There is a Yurt in the distance and the plan is to ask permission to camp near the family, we arrive, there is some confusion, eventually the mother seems to intervene and they point to an area we can pitch our tents….…..the location is beautiful, how amazing must it be to wake up here every day…….the children bring animals for us to see…….most of the family sleep outside under heavy rugs so they are very interested in our tents….……the three smallest children run into mine and un-prompted they run out again holding their noses….my boots maybe…the cheek of it!!!!

In the night the father has a right old rant, completely loses it, at one point I think he is heading our way, screaming at something or someone, then you can hear him using his whip, this goes on for like 30 minutes then it goes quite, I listen for a while, then fall back to sleep, an hour later something else wakes me again….Parp…purp…barp parp, what the heck…..I peak out, there must be 300 goats surrounding our tents randomly farting….can this night get any weirder……….thankfully not.

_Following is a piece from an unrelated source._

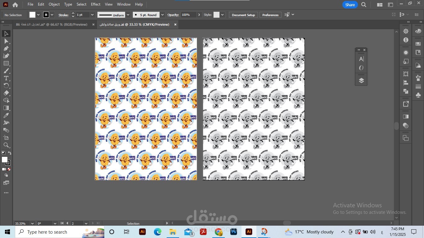
Task: Choose the Artboard tool
Action: pos(6,138)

Next morning all family members seem accounted for and alive, so we head off with a clear concience, looking across the vast plain, which way, err its kind of that way….…we are heading for the the sand dunes today, probably like most people I did not expect the desert to be quite so green….…most of it is like this, there is some sand desert in the Gobi and that is where we are heading…..
…..we head to a tourist camp and hire a Yurt, how cool is this…..…..the inside of the larger ones are very luxurious, ours is more humble but still cool…..…..once the bikes are unpacked we are in search of the dunes, they are not difficult to find, you can see them, but how do you get to them, there is a long route but we try for the more direct approach….……ah thats why you can’t go straight across, there is a river, and whats that I see “guys is that a horse over there” the horse can only just keep its head out of the water, Hannes walks towards it, he sinks almost to his knees in the quicksand, we go for help, there are some guys working on a car a kilometre away, we explain the situation and show them the bookmarked location, they say they will take care of it…..to us they don’t seem interested at all!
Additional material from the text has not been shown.